Abstract: Acetylcholinesterase (AChE) is an essential enzyme with an evolutionary conserved function: to terminate nerve signaling by rapid hydrolysis of the neurotransmitter acetylcholine. AChE is an important target for insecticides. Vector control by the use of insecticide-based interventions is today the main strategy for controlling mosquito-borne diseases that affect millions of people each year. However, the efficiency of many insecticides is challenged by resistant mosquito populations, lack of selectivity and off-target toxicity of currently used compounds. New selective and resistance-breaking insecticides are needed for an efficient vector control also in the future. In the work presented in this thesis, we have combined structural biology, biochemistry and medicinal chemistry to characterize mosquito AChEs and to develop selective and resistance-breaking inhibitors of this essential enzyme from two disease-transmitting mosquitoes.We have identified small but important structural and functional differences between AChE from mosquitoes and AChE from vertebrates. The significance of these differences was emphasized by a high throughput screening campaign, which made it evident that the evolutionary distant AChEs display significant differences in their molecular recognition. These findings were exploited in the design of new inhibitors.
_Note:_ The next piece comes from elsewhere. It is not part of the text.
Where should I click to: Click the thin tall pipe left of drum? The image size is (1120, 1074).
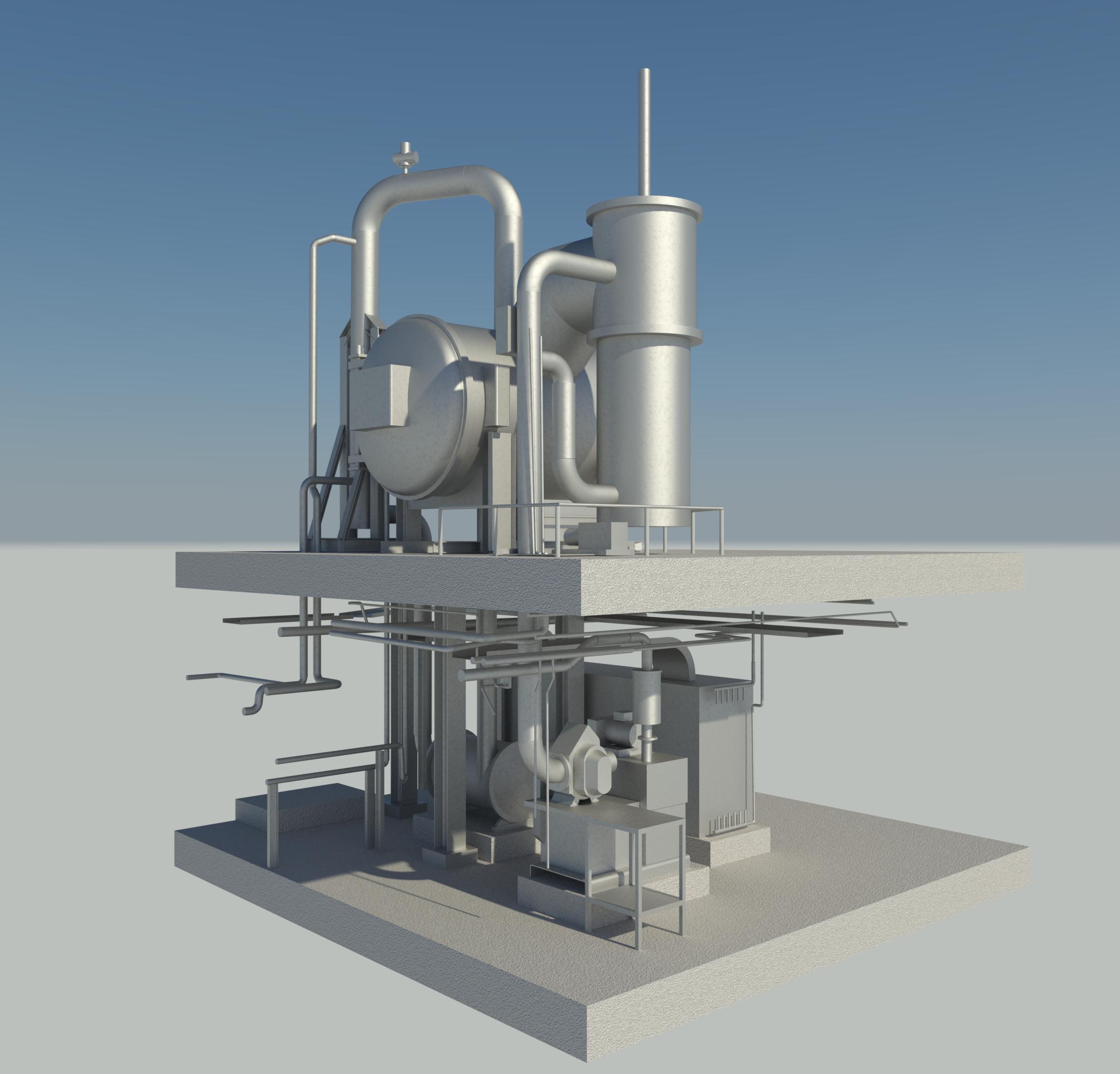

Rationally designed and developed thiourea- and phenoxyacetamide-based non-covalent inhibitors displayed high potency on both wild type and insecticide insensitive AChE from mosquitoes. The best inhibitors showed over 100-fold stronger inhibition of mosquito than human AChE, and proved insecticide potential as they killed both adult and larvae mosquitoes.We show that mosquito and human AChE have different molecular recognition and that non-covalent selective inhibition of AChE from mosquitoes is possible. We also demonstrate that inhibitors can combine selectivity with sub-micromolar potency for insecticide resistant AChE.